CA II Das Double-Nickase-Plasmid (h) besteht aus einem aufeinander abgestimmten Plasmidpaar, das für die hochspezifische Bearbeitung des CA2-Lokus in human-Zelllinien entwickelt wurde. Jedes Plasmid exprimiert eine Cas9-D10A-Nickase und eine spezifische sgRNA, die auf entgegengesetzte DNA-Stränge innerhalb von CA2 abzielt. Wenn sie auf benachbarte Stellen auf entgegengesetzten DNA-Strängen gerichtet sind, erzeugen die beiden Nickasen versetzte Einzelstrang-Schnitte, die zusammen einen versetzten Doppelstrangbruch erzeugen, was eine koordinierte On-Target-Aktivität beider Guides erfordert. Der resultierende DNA-Bruch wird durch endogene zelluläre Reparaturwege behoben, meist durch nicht-homologe Endverknüpfung (NHEJ), was zu Insertionen oder Deletionen führt, die die CA2-Funktion stören.
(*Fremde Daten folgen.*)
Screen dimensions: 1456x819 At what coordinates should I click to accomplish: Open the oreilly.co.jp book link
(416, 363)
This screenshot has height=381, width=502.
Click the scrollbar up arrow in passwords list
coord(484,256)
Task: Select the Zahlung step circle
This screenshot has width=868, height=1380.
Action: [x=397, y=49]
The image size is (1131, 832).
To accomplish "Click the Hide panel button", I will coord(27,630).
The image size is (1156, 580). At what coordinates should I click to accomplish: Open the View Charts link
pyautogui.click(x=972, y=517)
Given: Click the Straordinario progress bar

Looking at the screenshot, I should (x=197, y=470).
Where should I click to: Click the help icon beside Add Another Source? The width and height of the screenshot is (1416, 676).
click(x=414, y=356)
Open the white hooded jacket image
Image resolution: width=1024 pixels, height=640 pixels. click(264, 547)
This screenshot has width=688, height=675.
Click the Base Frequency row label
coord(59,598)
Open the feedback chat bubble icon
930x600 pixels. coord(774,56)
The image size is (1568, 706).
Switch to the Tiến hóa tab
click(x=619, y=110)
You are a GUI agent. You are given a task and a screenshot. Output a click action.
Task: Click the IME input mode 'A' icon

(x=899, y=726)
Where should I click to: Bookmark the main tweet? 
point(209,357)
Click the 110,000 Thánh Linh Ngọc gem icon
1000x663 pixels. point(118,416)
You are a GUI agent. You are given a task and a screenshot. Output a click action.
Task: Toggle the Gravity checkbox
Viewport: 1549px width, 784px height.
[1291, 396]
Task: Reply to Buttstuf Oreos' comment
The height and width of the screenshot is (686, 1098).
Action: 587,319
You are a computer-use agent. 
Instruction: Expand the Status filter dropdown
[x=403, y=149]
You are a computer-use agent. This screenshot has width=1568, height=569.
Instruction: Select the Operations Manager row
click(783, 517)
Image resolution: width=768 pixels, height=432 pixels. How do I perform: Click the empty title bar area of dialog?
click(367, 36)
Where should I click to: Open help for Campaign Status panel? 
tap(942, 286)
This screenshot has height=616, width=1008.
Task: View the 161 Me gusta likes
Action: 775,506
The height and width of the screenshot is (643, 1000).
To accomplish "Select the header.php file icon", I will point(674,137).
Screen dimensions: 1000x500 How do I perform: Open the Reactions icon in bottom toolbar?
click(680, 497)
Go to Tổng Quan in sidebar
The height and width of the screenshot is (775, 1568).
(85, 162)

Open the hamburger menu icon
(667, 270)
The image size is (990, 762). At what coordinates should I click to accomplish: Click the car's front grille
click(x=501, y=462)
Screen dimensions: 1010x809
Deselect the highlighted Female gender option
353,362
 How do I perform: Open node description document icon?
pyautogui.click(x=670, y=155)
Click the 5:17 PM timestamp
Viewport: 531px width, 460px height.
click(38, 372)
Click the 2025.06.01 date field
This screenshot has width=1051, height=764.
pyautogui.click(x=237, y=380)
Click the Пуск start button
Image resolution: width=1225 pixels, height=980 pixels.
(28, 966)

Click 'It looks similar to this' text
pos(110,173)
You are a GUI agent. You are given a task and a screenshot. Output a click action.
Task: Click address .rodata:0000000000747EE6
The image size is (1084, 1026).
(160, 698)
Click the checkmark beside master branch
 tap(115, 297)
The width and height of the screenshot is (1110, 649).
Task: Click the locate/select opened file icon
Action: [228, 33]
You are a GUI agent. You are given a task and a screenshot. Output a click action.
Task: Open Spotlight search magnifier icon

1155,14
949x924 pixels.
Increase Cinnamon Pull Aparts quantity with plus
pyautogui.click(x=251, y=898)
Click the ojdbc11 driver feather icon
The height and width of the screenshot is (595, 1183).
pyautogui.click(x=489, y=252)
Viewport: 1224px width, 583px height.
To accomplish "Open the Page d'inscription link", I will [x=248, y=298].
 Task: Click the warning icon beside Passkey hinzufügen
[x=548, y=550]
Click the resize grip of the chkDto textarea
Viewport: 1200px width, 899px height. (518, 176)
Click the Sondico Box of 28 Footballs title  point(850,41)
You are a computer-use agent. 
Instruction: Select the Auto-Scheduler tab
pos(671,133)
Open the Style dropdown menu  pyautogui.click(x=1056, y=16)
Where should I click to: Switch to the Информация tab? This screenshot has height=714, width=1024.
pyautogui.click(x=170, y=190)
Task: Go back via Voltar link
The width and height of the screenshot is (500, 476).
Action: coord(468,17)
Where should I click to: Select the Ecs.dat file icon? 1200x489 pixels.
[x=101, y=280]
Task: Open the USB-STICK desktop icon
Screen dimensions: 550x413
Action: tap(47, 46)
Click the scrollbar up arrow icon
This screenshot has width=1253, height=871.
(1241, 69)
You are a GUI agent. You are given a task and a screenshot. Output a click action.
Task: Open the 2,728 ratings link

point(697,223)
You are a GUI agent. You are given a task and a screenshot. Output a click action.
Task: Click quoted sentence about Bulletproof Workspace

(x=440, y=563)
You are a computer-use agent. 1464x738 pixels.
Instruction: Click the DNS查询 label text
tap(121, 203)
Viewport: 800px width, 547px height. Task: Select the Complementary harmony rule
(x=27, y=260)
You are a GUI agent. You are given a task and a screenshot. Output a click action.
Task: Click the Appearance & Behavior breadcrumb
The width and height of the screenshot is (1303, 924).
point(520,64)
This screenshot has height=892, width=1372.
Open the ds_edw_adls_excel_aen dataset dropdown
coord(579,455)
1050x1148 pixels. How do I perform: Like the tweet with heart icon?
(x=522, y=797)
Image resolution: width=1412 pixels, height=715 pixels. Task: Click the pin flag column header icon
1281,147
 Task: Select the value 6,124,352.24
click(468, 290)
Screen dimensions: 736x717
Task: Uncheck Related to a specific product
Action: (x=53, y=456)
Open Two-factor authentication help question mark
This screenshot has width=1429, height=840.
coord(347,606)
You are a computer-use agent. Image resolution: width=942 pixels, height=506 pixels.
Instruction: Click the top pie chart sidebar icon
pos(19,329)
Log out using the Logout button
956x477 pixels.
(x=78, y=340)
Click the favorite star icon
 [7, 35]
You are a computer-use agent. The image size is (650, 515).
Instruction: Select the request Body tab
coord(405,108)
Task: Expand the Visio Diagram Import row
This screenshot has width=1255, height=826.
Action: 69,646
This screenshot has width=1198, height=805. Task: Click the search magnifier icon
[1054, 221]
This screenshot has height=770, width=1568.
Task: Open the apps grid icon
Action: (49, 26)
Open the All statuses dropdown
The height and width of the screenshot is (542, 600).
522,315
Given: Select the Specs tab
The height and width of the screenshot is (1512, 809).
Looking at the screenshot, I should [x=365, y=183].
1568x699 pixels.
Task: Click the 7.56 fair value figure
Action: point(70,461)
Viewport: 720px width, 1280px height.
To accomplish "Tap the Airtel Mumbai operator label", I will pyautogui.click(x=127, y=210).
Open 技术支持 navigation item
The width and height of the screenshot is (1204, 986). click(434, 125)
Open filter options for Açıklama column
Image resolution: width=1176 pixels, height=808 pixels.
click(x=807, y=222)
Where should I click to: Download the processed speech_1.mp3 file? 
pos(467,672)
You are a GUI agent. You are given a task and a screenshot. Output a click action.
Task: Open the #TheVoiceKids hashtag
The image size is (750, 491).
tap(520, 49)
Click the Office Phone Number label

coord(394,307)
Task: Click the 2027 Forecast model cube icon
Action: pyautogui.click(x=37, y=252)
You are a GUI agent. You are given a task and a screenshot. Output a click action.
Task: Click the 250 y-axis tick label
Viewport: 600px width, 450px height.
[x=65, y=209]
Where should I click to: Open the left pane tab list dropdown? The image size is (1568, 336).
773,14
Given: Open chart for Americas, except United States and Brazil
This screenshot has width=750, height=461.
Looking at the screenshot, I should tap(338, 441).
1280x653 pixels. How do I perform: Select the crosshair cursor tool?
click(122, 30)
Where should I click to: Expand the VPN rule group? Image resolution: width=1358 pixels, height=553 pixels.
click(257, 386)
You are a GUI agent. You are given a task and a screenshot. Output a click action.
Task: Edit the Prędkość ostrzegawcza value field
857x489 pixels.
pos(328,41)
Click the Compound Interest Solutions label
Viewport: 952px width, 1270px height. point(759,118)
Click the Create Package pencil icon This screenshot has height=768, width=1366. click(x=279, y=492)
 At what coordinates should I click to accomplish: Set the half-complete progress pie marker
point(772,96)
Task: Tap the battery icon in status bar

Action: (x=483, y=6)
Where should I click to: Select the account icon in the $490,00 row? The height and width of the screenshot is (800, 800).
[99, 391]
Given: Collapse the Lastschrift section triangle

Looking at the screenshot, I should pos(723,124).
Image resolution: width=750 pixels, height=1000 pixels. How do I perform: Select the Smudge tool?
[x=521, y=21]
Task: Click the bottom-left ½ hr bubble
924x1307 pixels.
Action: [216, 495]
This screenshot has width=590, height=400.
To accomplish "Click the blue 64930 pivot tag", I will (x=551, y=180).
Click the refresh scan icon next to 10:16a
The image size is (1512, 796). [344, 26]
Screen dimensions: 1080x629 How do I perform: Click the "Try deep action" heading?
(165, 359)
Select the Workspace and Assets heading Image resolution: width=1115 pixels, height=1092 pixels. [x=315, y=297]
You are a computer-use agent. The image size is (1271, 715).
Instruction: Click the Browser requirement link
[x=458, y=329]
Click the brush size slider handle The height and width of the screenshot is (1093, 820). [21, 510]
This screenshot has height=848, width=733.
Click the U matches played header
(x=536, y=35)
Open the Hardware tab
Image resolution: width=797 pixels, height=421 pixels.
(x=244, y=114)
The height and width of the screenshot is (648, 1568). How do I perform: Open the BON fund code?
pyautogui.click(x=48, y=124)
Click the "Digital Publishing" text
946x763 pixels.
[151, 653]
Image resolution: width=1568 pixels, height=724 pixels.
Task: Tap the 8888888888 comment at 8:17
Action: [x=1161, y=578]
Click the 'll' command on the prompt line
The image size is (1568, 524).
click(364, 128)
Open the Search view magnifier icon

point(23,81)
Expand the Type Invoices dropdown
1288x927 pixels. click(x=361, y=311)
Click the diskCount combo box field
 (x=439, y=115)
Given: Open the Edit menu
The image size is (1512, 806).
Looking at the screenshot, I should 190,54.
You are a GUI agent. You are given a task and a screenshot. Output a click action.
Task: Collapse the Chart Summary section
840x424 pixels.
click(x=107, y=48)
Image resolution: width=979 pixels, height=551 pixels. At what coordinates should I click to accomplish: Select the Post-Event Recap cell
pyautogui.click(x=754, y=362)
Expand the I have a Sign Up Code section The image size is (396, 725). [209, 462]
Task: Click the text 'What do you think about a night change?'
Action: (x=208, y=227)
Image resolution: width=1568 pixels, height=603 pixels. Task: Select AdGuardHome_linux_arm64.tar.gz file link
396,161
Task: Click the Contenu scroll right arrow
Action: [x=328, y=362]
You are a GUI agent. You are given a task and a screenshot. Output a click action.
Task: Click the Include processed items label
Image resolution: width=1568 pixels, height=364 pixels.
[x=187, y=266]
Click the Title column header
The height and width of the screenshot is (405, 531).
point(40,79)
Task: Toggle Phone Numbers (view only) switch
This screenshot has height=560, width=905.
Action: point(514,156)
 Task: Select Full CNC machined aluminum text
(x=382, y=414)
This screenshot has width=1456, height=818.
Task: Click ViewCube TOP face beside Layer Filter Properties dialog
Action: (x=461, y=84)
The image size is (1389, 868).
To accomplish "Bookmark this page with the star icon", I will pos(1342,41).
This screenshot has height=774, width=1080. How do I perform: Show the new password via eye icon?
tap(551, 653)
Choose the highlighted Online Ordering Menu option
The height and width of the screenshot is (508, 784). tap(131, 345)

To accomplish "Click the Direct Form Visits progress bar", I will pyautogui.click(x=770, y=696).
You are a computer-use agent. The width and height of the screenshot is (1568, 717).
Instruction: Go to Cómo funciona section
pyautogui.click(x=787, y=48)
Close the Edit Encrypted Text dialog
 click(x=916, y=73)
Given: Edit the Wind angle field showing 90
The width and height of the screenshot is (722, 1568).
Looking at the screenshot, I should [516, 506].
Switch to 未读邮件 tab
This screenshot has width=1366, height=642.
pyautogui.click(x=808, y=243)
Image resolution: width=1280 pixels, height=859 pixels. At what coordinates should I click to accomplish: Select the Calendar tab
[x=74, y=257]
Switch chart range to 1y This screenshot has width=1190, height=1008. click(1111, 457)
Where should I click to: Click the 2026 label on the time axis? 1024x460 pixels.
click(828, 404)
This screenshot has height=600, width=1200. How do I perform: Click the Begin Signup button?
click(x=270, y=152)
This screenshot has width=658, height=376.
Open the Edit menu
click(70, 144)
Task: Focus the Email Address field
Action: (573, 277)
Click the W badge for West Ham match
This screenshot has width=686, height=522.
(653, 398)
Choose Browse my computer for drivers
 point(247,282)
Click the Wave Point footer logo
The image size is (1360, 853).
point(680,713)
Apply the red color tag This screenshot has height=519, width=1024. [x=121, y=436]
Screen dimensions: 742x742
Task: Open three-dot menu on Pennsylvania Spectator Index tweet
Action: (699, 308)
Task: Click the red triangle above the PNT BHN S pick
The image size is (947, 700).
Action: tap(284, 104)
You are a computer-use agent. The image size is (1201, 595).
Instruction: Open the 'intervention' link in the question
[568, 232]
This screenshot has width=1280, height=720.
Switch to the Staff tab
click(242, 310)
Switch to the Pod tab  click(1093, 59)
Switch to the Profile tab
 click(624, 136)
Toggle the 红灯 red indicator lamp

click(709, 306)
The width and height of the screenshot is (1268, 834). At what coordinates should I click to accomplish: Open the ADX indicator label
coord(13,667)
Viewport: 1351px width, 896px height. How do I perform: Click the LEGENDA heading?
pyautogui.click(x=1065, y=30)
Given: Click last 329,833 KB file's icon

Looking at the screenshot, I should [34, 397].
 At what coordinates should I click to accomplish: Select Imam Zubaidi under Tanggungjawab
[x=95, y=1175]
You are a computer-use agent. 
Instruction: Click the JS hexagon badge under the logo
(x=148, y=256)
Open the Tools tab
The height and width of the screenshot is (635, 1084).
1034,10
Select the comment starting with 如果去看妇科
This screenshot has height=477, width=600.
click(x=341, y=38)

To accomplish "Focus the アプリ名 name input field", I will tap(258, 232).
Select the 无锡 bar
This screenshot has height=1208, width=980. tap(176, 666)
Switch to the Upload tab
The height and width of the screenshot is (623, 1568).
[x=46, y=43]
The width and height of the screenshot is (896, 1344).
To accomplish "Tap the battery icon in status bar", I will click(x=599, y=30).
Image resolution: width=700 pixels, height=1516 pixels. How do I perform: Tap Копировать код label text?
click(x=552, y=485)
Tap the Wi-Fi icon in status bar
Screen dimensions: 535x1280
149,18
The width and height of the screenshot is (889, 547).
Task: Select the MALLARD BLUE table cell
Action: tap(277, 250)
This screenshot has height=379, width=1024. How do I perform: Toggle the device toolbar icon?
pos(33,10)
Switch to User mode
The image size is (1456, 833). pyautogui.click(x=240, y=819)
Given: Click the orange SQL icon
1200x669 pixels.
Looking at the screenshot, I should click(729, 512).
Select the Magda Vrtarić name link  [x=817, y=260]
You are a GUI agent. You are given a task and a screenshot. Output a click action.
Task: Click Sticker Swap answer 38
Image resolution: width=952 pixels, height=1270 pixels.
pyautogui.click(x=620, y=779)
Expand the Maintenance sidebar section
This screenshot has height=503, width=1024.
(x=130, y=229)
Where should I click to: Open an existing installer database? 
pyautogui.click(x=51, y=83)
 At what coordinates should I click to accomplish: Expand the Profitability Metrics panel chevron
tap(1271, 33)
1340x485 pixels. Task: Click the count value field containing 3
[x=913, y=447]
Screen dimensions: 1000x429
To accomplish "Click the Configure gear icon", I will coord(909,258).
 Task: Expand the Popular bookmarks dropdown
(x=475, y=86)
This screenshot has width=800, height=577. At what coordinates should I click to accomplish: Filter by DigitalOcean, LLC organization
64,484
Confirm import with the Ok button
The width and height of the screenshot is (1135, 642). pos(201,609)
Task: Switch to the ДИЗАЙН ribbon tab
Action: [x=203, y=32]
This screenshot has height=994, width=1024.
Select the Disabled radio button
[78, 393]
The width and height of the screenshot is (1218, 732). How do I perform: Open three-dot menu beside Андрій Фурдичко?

Durch die Notwendigkeit einer doppelten sgRNA-Bindung am Zielort erhöht der Doppel-Nick-Ansatz die Spezifität der Bearbeitung und bietet eine komplementäre CRISPR-Strategie für Anwendungen, bei denen eine zusätzliche Kontrolle über die Zielgenauigkeit gewünscht ist.
Um eine effiziente Identifizierung editierter Zellen zu unterstützen, kodiert ein Plasmid GFP zur fluoreszierenden Visualisierung transfizierter Populationen, während das Begleitplasmid ein Puromycin-Resistenzgen für die Antibiotika-Selektion trägt. Zusammen unterstützen diese Merkmale eine effiziente Anreicherung co-transfizierter Populationen und vereinfachen die Validierung von Klonen mit CA2-Störung.
Nur für Forschungszwecke. Nicht für diagnostische oder therapeutische Zwecke bestimmt.